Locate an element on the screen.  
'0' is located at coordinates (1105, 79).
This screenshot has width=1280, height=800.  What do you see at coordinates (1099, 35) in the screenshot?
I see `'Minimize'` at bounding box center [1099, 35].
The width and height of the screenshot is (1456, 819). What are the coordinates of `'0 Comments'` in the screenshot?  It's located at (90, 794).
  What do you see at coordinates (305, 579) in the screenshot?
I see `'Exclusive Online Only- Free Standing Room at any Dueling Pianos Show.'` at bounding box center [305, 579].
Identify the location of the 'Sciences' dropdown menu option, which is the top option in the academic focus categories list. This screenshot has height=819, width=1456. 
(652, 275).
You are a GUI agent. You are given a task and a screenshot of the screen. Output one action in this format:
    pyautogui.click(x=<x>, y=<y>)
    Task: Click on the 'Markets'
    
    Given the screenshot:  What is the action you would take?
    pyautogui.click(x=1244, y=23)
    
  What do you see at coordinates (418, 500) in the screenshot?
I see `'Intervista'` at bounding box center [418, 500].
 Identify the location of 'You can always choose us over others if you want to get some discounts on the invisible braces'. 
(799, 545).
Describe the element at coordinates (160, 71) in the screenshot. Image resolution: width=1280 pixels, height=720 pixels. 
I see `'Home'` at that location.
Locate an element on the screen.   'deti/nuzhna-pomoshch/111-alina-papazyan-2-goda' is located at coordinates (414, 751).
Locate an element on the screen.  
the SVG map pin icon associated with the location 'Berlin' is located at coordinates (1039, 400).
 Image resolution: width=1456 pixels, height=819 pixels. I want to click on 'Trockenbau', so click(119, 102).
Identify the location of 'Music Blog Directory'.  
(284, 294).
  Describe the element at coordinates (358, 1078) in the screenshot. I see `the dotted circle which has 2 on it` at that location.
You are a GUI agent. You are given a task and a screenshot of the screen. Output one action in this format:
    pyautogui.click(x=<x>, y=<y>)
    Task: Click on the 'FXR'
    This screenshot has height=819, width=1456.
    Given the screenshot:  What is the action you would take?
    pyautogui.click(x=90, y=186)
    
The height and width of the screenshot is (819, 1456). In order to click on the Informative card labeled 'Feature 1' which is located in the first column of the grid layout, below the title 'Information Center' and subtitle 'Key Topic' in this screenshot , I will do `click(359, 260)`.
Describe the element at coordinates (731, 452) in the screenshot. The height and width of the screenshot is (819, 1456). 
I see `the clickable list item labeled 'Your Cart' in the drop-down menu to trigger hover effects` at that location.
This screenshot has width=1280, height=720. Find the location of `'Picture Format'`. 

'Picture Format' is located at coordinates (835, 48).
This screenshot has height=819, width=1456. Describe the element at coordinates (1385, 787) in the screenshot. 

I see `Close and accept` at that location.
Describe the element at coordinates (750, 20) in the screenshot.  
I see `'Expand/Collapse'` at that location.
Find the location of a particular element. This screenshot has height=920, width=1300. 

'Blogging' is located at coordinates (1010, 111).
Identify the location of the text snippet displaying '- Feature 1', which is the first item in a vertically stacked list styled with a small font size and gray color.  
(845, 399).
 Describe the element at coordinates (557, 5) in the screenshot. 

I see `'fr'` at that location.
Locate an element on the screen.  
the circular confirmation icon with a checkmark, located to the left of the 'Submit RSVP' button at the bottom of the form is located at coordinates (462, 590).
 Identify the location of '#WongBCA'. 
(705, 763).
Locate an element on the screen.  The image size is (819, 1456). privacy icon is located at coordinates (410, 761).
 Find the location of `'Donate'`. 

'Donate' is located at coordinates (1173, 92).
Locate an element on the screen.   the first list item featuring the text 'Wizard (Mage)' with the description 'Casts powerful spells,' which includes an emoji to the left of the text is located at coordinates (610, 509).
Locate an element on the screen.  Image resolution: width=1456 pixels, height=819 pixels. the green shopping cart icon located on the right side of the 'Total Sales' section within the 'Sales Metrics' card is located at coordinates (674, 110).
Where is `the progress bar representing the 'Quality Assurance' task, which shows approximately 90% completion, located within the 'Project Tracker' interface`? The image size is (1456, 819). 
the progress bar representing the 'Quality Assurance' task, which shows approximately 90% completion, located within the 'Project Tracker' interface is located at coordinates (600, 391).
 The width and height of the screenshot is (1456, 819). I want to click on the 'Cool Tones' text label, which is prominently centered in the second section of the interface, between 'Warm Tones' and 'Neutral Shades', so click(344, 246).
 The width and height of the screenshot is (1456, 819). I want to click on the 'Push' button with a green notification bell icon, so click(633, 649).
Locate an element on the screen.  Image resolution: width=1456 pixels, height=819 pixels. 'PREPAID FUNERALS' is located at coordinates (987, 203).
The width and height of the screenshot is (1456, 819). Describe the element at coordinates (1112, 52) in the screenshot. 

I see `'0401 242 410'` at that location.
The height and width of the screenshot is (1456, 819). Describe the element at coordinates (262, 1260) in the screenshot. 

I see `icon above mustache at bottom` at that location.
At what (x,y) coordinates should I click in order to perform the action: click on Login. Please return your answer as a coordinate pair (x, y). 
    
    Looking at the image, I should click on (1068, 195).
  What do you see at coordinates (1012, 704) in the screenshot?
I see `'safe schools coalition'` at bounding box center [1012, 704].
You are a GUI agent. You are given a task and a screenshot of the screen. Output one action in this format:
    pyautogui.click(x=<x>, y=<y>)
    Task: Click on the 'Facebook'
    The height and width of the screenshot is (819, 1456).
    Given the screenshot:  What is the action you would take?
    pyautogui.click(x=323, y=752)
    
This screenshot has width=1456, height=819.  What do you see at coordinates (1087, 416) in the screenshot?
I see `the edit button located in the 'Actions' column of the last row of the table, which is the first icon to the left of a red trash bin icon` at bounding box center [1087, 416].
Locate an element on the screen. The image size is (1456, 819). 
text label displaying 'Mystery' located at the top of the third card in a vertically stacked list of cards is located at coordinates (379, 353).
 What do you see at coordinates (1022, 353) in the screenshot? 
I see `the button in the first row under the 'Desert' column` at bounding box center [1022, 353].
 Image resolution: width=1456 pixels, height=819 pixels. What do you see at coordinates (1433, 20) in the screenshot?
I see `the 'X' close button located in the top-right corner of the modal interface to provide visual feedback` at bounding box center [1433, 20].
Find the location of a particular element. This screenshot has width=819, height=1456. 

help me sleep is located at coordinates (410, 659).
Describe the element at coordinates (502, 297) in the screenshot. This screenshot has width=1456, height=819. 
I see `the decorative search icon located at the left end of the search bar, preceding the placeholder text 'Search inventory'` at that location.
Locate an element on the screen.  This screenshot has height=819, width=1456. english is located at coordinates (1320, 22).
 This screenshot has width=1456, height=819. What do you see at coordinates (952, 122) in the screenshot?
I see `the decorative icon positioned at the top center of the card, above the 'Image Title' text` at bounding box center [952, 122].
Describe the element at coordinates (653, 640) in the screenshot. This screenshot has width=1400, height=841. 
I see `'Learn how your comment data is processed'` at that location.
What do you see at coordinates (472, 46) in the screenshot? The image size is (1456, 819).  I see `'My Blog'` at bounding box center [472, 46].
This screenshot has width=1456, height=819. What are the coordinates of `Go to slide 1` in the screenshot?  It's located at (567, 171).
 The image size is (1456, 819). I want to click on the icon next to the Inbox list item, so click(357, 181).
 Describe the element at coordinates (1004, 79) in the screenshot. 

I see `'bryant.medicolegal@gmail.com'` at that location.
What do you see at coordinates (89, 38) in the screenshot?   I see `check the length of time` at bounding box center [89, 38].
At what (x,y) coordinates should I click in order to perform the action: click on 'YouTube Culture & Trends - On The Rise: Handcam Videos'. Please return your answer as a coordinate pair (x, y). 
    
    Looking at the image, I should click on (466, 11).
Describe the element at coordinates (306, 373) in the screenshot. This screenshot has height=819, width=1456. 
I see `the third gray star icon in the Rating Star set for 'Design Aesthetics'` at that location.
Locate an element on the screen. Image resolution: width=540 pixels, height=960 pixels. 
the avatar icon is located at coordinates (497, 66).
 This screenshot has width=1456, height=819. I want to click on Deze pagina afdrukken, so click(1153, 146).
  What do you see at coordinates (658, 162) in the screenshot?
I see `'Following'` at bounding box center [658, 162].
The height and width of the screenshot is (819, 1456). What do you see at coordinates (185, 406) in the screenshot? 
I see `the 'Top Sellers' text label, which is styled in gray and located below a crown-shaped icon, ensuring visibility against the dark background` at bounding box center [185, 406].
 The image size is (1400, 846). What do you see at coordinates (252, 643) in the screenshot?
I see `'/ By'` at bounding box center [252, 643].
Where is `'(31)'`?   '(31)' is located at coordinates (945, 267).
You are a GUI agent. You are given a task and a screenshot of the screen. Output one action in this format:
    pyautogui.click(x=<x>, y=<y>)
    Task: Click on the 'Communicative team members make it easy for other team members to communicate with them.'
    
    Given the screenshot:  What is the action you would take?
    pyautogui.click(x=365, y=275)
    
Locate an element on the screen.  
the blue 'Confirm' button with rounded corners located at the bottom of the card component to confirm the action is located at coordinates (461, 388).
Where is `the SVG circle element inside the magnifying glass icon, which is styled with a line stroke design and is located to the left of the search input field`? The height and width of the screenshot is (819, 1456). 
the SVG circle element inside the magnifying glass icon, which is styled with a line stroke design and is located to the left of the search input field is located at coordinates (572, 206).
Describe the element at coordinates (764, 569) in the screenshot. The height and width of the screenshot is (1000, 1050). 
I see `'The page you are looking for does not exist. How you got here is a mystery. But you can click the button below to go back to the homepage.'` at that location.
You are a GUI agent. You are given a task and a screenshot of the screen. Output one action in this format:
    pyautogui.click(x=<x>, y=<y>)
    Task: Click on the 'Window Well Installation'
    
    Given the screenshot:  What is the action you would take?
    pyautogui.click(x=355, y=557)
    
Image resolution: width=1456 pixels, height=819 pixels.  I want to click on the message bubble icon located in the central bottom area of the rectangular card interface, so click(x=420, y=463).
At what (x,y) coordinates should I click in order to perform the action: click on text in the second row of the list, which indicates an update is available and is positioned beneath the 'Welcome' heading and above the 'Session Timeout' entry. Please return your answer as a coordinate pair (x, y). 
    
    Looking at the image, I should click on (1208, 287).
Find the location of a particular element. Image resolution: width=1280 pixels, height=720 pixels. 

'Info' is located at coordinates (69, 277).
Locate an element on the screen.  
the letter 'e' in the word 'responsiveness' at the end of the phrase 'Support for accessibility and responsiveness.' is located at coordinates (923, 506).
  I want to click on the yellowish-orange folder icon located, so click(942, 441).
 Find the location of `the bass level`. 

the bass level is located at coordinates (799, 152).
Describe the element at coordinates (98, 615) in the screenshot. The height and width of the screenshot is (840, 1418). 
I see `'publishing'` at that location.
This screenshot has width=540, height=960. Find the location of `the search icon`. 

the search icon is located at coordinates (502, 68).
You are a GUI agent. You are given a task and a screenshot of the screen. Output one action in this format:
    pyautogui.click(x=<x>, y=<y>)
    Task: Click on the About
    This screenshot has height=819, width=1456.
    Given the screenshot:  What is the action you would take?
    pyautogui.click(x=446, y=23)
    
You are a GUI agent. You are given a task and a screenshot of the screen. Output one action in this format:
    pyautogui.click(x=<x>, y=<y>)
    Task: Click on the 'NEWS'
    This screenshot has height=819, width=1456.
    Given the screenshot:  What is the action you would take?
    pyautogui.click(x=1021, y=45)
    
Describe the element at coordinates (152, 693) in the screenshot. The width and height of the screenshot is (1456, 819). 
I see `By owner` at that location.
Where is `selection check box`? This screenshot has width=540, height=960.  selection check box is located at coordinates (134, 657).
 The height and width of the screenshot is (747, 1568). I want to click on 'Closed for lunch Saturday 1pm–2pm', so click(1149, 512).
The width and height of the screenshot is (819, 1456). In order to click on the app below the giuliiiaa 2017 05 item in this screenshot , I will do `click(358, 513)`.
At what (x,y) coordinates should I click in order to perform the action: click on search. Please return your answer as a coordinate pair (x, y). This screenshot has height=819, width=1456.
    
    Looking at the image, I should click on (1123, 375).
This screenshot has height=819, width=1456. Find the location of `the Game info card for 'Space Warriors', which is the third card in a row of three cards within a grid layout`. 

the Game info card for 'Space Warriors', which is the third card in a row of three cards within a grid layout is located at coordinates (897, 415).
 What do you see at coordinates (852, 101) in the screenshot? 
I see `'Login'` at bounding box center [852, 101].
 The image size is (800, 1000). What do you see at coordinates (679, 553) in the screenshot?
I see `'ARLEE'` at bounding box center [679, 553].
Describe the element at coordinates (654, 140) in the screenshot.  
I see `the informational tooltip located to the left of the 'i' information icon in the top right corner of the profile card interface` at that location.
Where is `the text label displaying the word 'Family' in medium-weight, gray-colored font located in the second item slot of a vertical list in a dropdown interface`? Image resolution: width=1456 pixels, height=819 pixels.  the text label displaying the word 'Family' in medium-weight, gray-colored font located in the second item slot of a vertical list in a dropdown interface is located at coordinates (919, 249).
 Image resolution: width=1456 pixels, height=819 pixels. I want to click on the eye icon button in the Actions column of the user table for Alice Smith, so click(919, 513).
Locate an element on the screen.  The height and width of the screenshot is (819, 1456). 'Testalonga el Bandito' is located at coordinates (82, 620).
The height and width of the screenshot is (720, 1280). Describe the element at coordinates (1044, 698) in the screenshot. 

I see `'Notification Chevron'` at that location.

What this task involves
Please give the lines from the one containing "Describe the element at coordinates (1004, 79)" through the one containing "What do you see at coordinates (89, 38)" again, switching "screenshot" to "image" and leaving everything else the same.

Finished answer
 Describe the element at coordinates (1004, 79) in the image. 

I see `'bryant.medicolegal@gmail.com'` at that location.
What do you see at coordinates (89, 38) in the image?   I see `check the length of time` at bounding box center [89, 38].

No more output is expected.